A Luglio 2011 la Puccioni è stata premiata a Bruxelles dall’Unione europea per rigenerare materiale usato. La Puccioni, in particolare, ha vinto il bando “eco innovation” con il progetto denominato “recogen”. Prevede la costruzione di un impianto per rigenerare l’acido cloridrico che viene impiegato per trattare i pezzi di ferro che devono essere zincati. «L’idea di fondo – si legge in una nota aziendale – è quella di evitare lo smaltimento di un rifiuto della lavorazione del metallo, per produrre invece fertilizzanti. Facciamo chimica da 123 anni – spiega Mario Puccioni, amministratore delegato della società di Punta Penna – e con questo impianto possiamo recuperare circa 16 mila tonnellate di acido cloridrico rigenerato e circa 4 mila tonnellate di solfato di ferro con zinco. L’azienda, che consegna l’acido cloridrico per la ripulitur,a può tornare a riprenderlo e quindi evita di comprarne di nuovo, mentre i resti del processo servono a produrre fertilizzanti da rivendere sul mercato.

«La nostra impresa – aggiunge Puccioni – mette il know how e la Ekip di Bolzano Vicentino la tecnologia. Il problema ora è che il progetto rischia di perdere i circa 800 mila euro a fondo perduto messi a disposizione dal bando europeo Eco-innovation se si dilateranno i tempi di autorizzazione della Regione Abruzzo.

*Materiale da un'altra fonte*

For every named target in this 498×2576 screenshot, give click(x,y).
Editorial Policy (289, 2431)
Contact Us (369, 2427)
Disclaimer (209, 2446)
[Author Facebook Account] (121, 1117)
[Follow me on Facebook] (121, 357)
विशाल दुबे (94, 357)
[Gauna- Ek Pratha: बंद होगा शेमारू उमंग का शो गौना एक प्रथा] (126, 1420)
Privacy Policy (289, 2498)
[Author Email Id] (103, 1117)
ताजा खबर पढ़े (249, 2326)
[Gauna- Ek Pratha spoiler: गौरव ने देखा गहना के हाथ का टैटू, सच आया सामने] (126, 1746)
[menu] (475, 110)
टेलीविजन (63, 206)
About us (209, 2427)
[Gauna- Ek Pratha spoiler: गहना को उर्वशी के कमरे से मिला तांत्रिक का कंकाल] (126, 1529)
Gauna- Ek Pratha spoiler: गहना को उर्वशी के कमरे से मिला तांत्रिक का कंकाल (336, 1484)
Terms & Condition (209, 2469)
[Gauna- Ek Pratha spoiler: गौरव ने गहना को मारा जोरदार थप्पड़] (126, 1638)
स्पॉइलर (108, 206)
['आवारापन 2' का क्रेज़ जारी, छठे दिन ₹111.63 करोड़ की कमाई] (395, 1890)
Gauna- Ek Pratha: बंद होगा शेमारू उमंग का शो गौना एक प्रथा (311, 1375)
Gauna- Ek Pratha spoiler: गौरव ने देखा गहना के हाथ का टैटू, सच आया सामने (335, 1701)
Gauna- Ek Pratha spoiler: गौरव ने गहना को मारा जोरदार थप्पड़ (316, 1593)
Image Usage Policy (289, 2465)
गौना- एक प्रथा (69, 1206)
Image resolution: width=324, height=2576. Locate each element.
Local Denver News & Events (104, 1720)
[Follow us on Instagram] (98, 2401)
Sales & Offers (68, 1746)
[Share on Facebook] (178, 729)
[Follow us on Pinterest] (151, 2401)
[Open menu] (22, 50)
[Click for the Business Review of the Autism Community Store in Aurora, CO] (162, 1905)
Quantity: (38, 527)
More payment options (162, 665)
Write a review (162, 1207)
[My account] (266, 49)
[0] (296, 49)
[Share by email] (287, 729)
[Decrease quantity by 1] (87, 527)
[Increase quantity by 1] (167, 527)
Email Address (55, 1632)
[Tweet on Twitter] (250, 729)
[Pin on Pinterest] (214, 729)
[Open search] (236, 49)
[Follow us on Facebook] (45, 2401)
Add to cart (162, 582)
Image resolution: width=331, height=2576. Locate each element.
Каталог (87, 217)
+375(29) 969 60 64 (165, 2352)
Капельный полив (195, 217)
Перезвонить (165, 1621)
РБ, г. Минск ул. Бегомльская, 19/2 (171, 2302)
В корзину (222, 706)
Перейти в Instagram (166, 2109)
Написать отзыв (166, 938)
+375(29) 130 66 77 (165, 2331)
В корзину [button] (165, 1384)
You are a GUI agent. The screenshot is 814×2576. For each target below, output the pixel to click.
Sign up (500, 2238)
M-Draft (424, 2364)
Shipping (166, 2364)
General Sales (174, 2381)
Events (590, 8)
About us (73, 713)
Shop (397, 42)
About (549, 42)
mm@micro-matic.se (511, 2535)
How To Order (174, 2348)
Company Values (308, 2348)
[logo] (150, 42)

A livello europeo, infatti, la pratica è andata avanti in maniera spedita, a livello locale invece si è in attesa di risposte. Da aprile attendiamo notizie dagli organismi regionali, sperando in un’accelerazione della macchina amministrativa, in modo da chiudere il procedimento e tenere alta la bandiera del sistema Italia».